Nous sommes tous d'anciens enfants !
Extrait de "Les enfants d'abord" de Christiane Rochefort
Ce sont les adultes qui parlent pour les enfants, comme les blancs parlaient pour les noirs, les hommes pour les femmes. C’est-à-dire de haut, et de dehors.
Entre les adultes qui parlent des enfants comme ils le veulent, et les enfants qui ne peuvent pas parler pour eux-mêmes, la passe est étroite. Et la mystification se porte bien.
Il faudrait pourtant sortir de là.
Mais être “adulte” après tout n’est qu’un choix, par lequel on s’oublie, et se trahit. Nous sommes tous d’anciens enfants. Tout le monde n’est pas forcé de s’oublier. Et dans la situation dangereuse où le jeu adulte aveugle nous a menés, et veut entraîner les plus jeunes, l’urgence aujourd’hui presse un nombre croissant d’anciens enfants qui n’ont pas perdu la mémoire de basculer côté enfants.
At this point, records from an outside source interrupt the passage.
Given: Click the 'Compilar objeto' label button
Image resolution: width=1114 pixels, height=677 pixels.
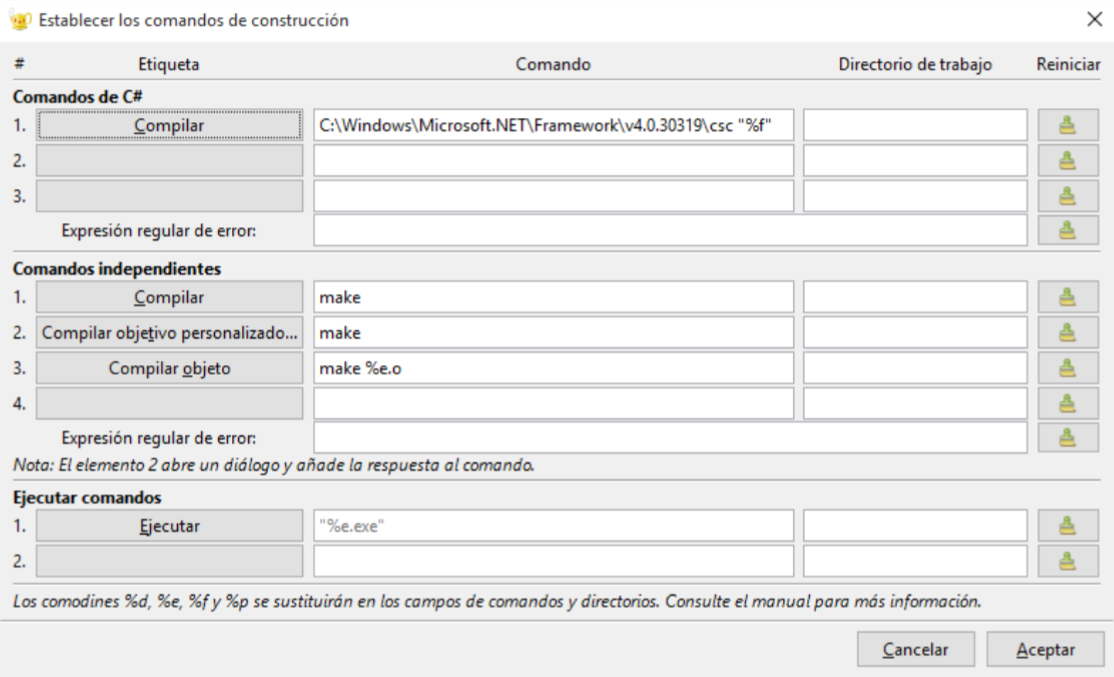Looking at the screenshot, I should pos(169,368).
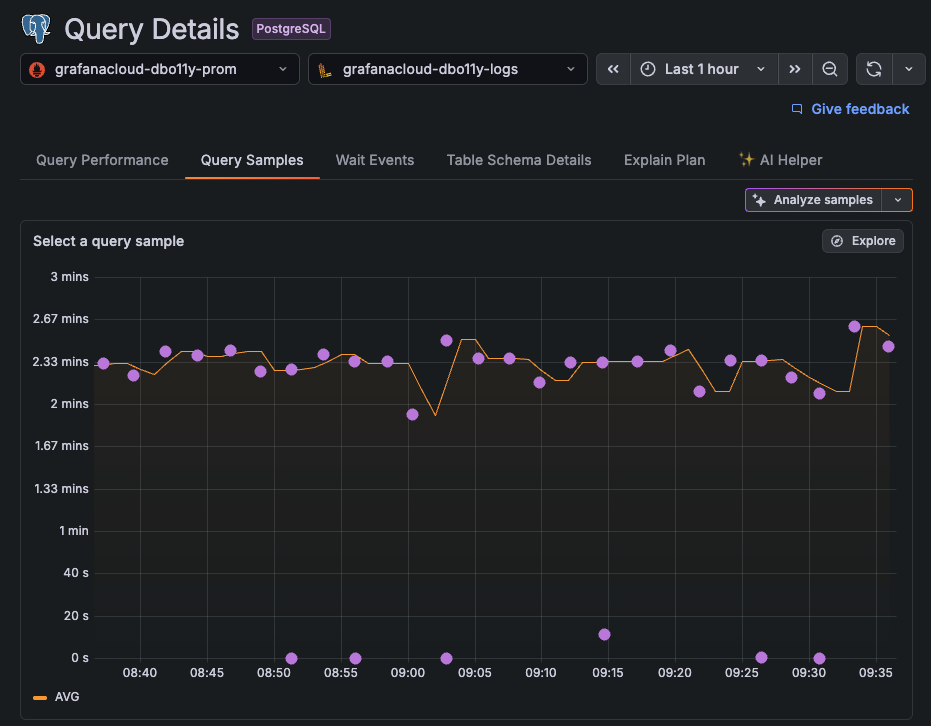Image resolution: width=931 pixels, height=726 pixels.
Task: Shift the time range forward with the double-right arrow
Action: tap(795, 68)
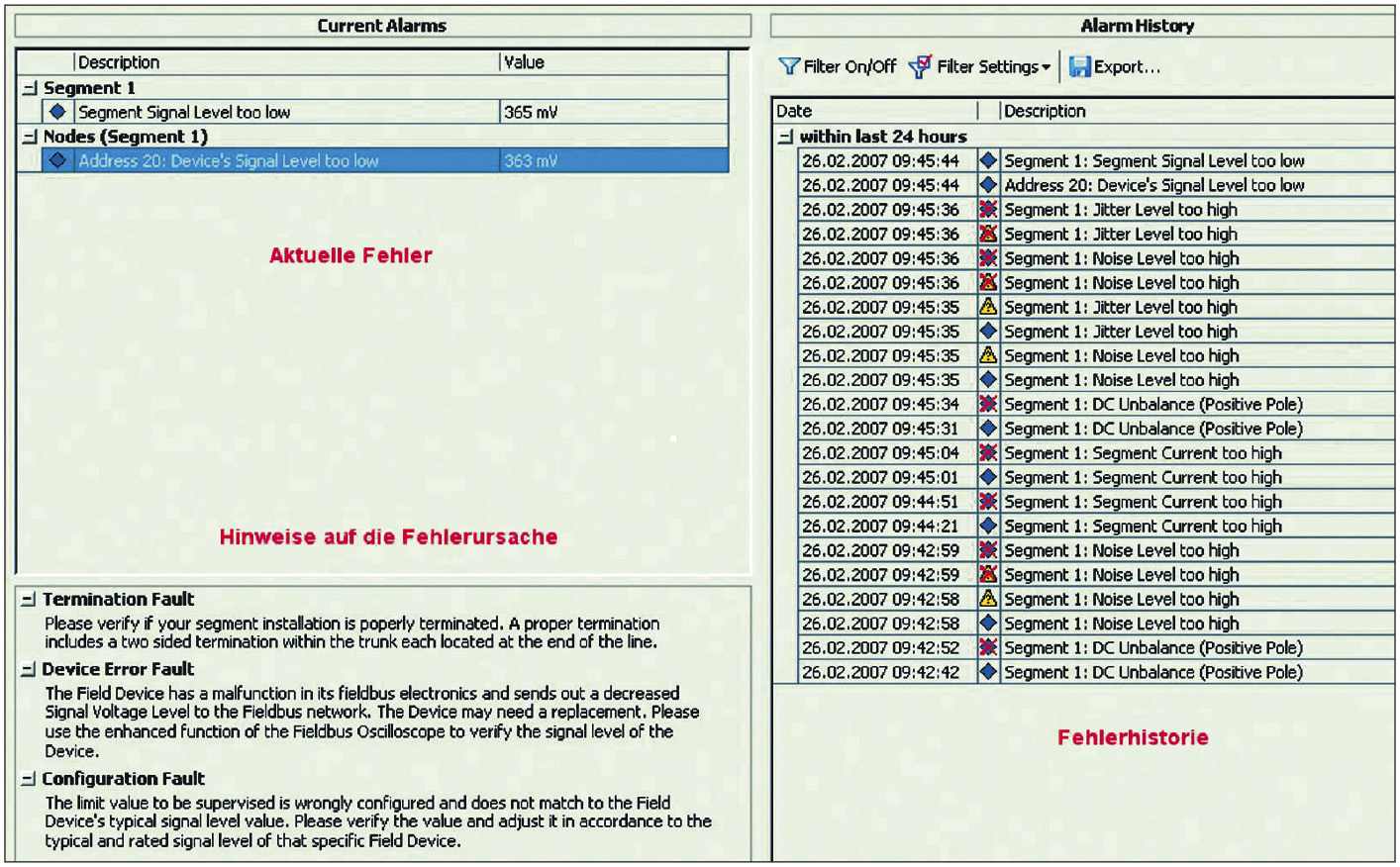Collapse the Termination Fault hint section

29,600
Ayant longuement vécu dans la cité, on connaît la mécanique du jeu adulte. On peut en montrer les rouages.
Comme ancien enfant qui a gardé la mémoire, on se souvient que la dépendance nous mettait un bâillon, et que l’éducation nous bandât les yeux, nous imposant non seulement des conduites mais des façons de sentir, conformes au projet adulte, et qui invalidaient notre expérience. On peut le dire, et confirmer l’expérience.
On ne parle pas du dehors, “sur” les enfants, on parle du dedans, et de soi.
Ce n’est pas un travail objectif. Mais les enfants ne sont pas des objets.